■ **Data shown**
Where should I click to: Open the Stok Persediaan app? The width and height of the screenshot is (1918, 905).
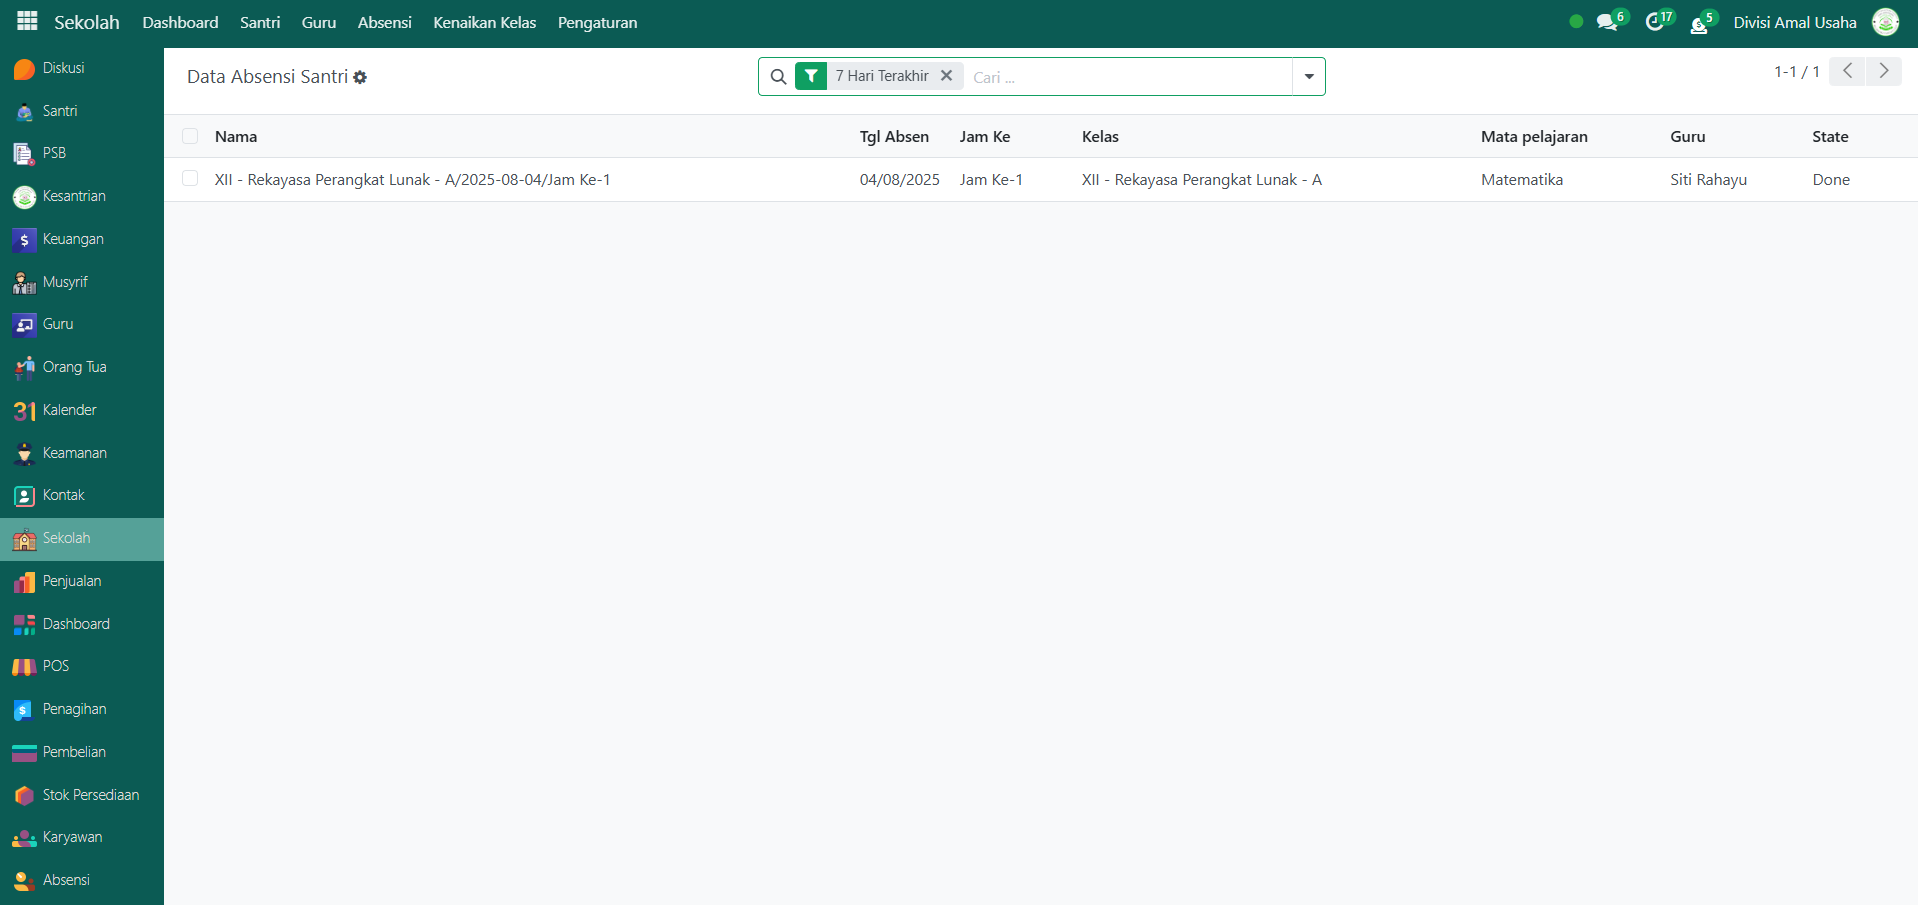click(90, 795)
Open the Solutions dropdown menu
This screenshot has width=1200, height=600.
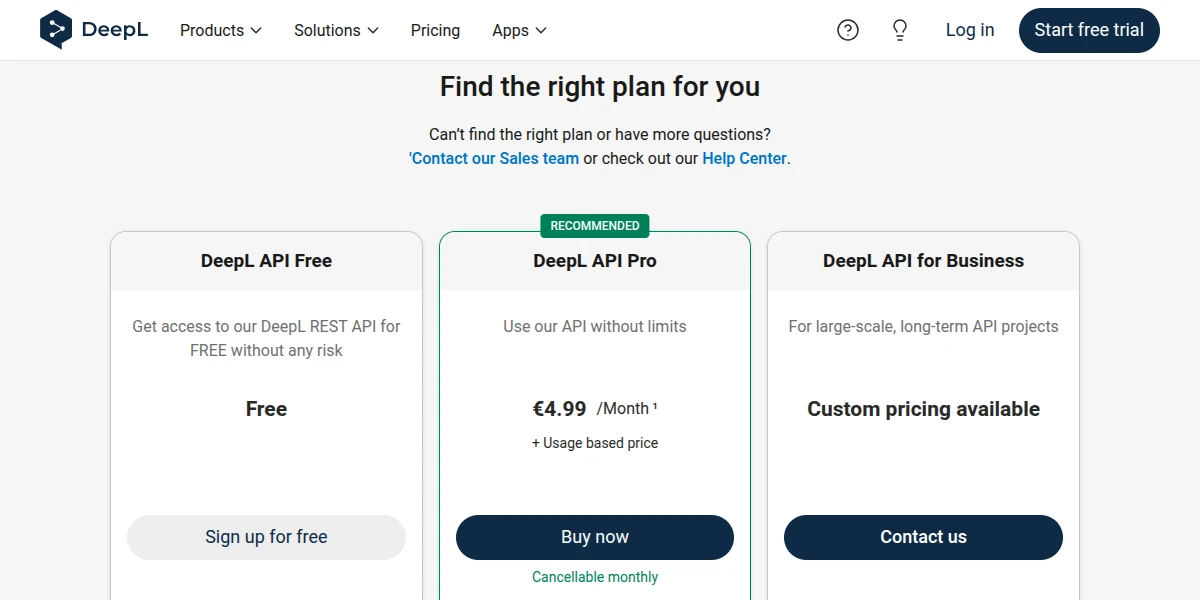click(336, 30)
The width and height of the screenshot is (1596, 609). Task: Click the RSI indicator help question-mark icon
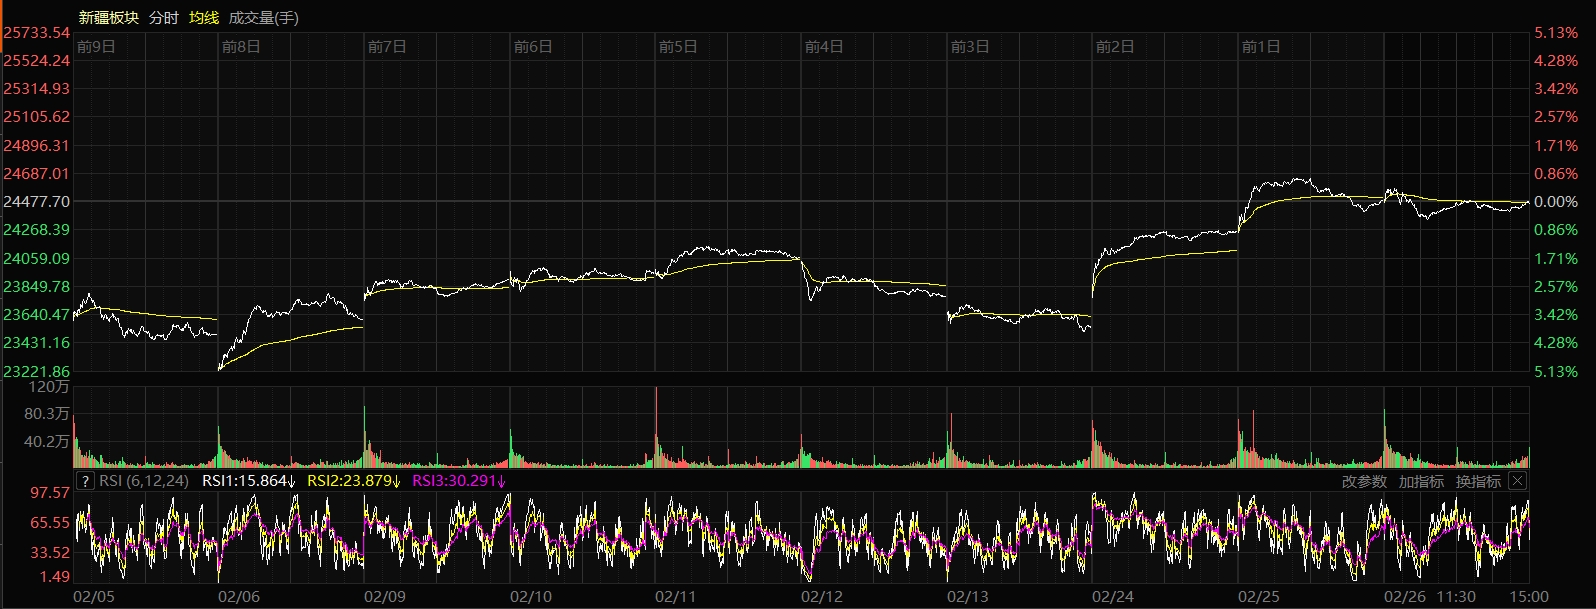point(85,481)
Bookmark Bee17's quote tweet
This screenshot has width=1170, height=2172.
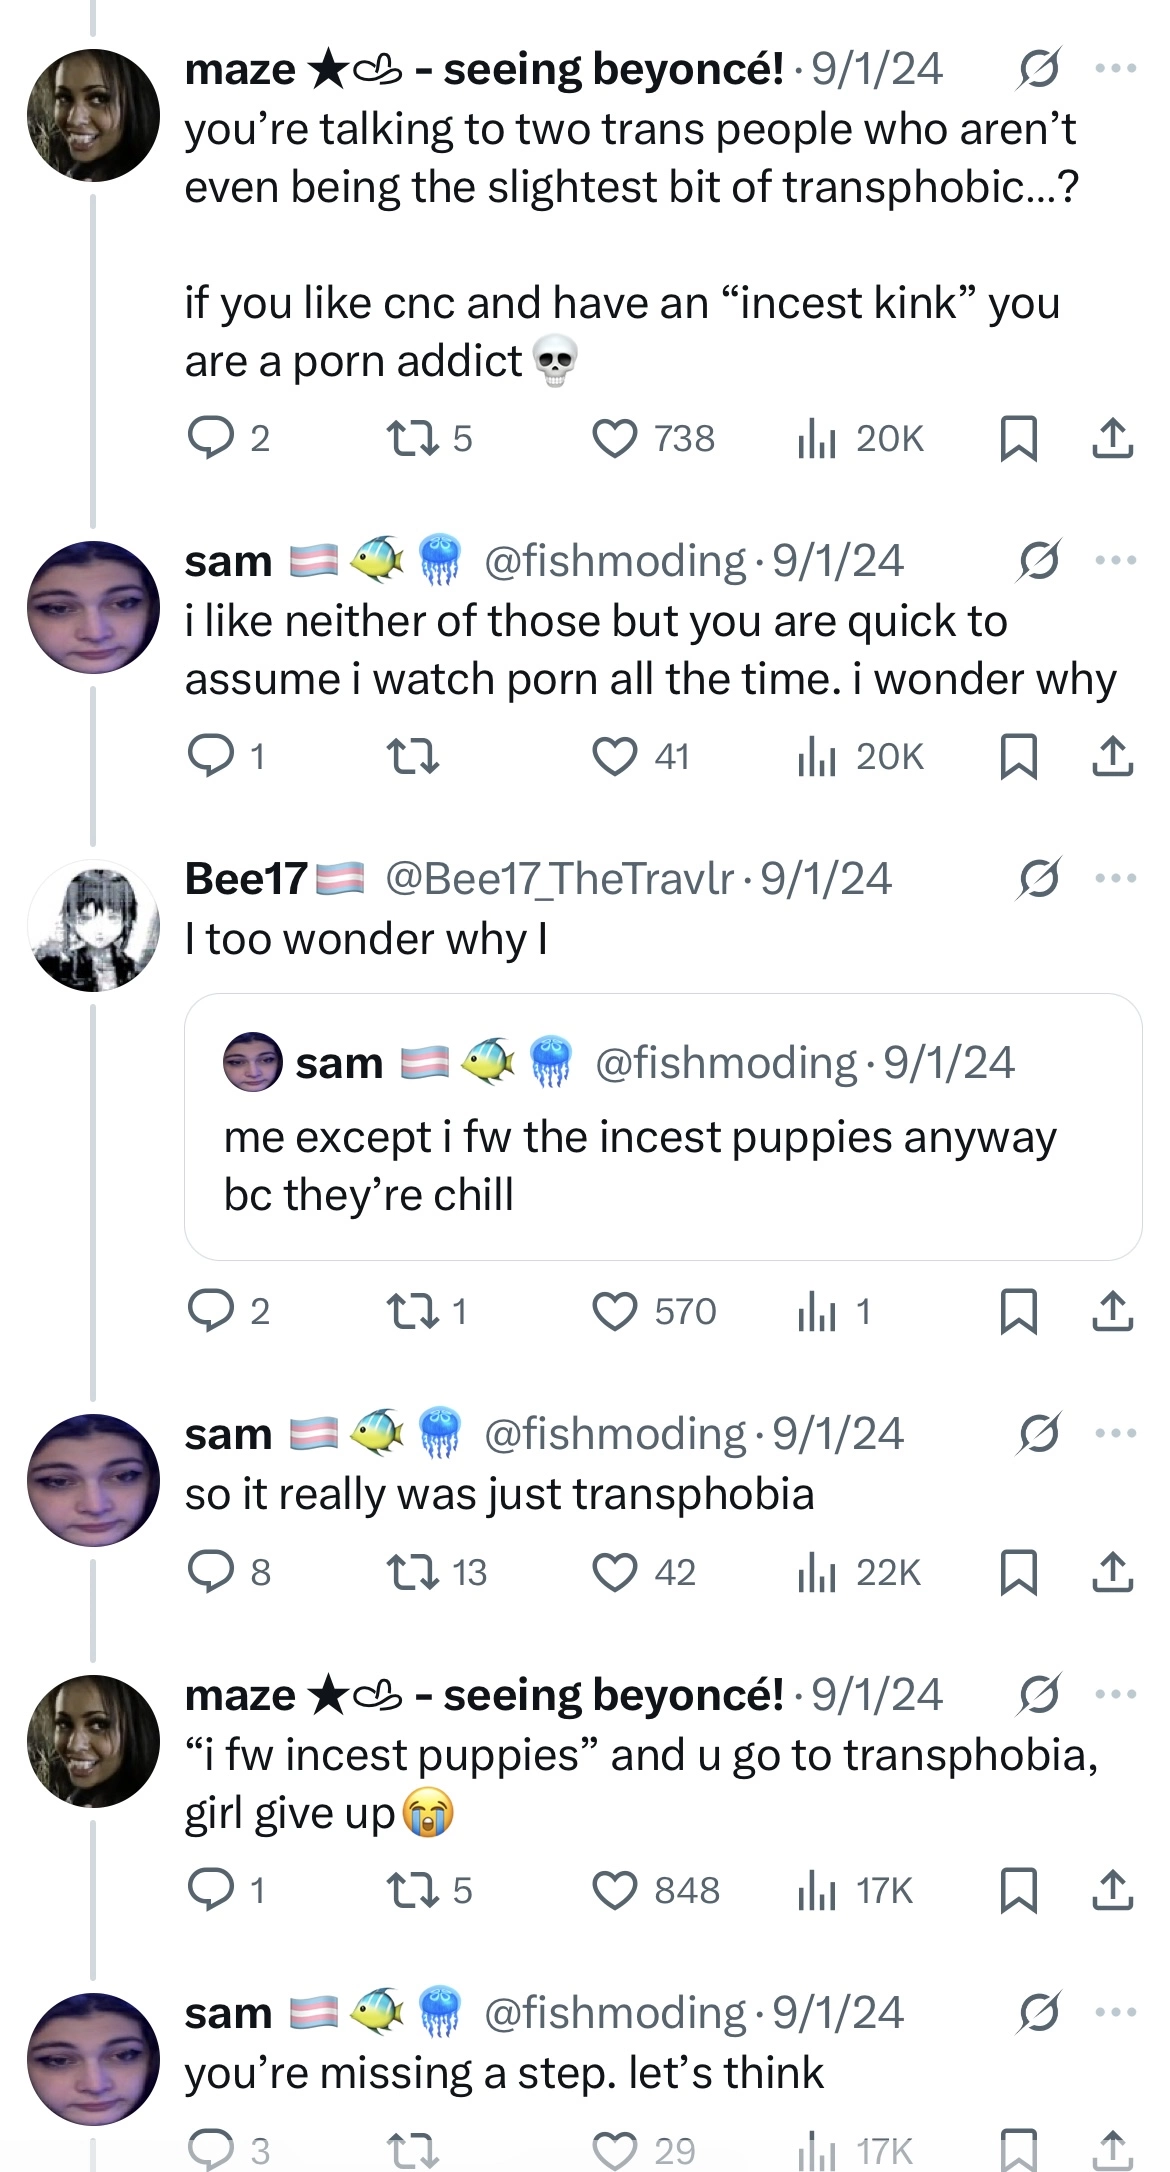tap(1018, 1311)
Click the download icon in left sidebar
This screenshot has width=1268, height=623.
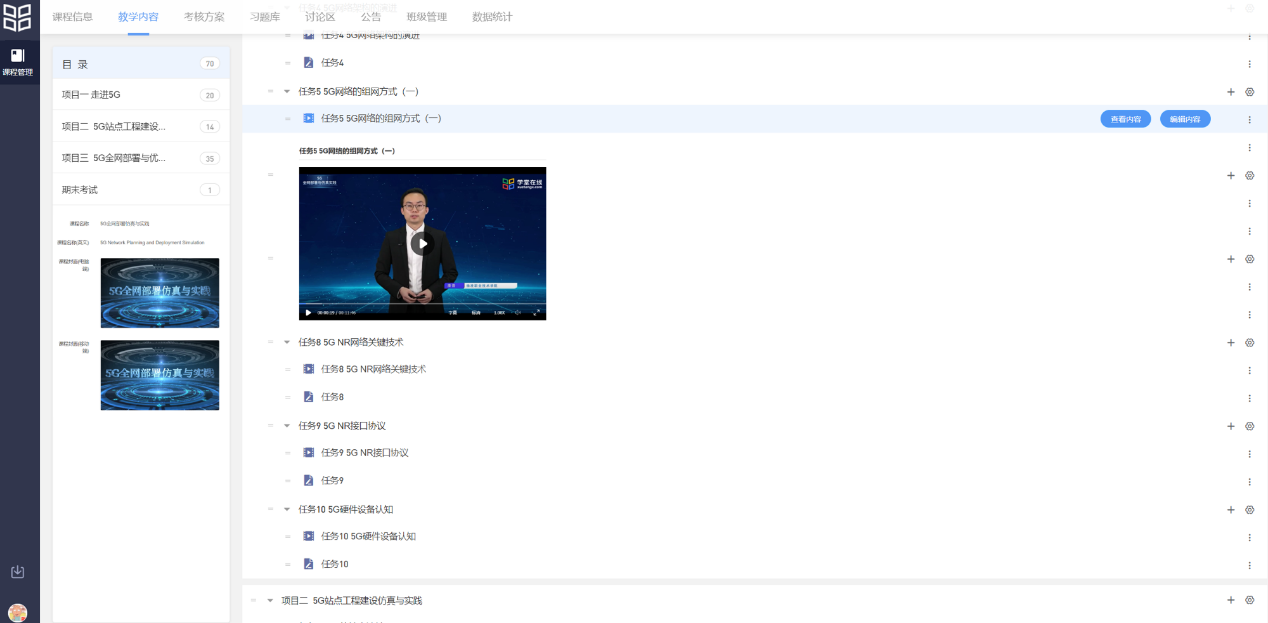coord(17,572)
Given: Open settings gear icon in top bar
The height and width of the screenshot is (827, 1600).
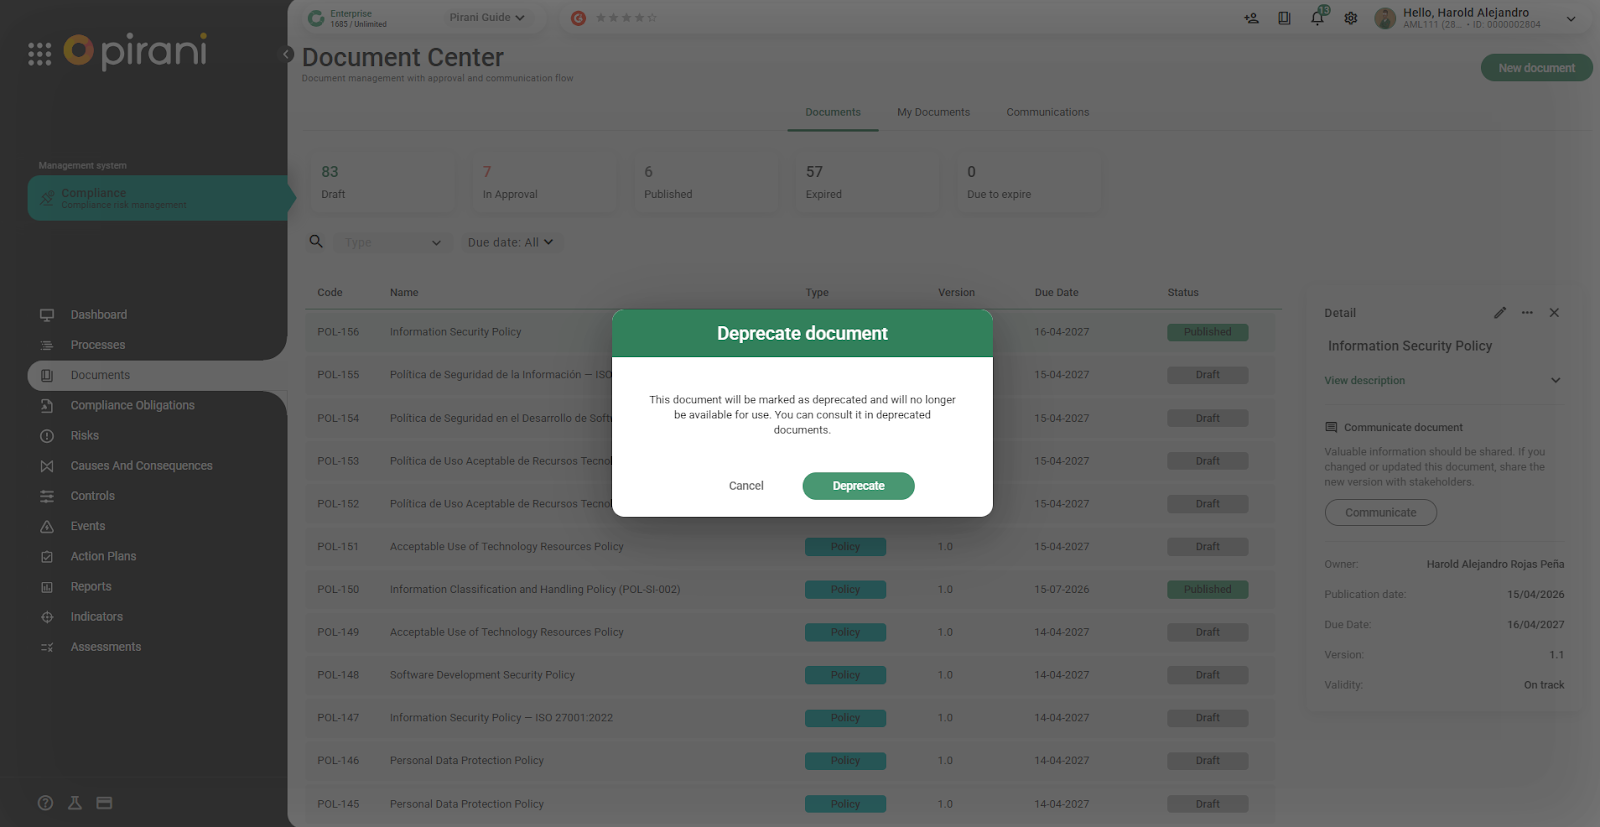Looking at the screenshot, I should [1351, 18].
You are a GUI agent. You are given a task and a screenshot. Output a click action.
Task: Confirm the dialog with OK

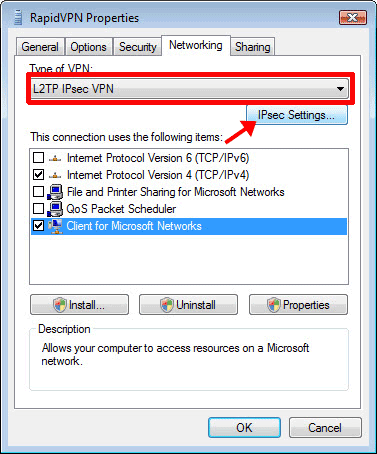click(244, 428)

■ **Task to complete**
When you copy the data above, reproduce each line exactly and skip every image.

■ **Solution below**
Where should I click to: Open the Stok Persediaan app? The width and height of the screenshot is (1918, 905).
click(90, 795)
Open the Solutions dropdown menu
This screenshot has width=1200, height=600.
click(336, 30)
The width and height of the screenshot is (1596, 609). Task: Click the RSI indicator help question-mark icon
point(85,481)
Bookmark Bee17's quote tweet
This screenshot has width=1170, height=2172.
tap(1018, 1311)
Click the download icon in left sidebar
This screenshot has width=1268, height=623.
coord(17,572)
Given: Open settings gear icon in top bar
The height and width of the screenshot is (827, 1600).
Looking at the screenshot, I should [1351, 18].
You are a GUI agent. You are given a task and a screenshot. Output a click action.
Task: Confirm the dialog with OK

click(244, 428)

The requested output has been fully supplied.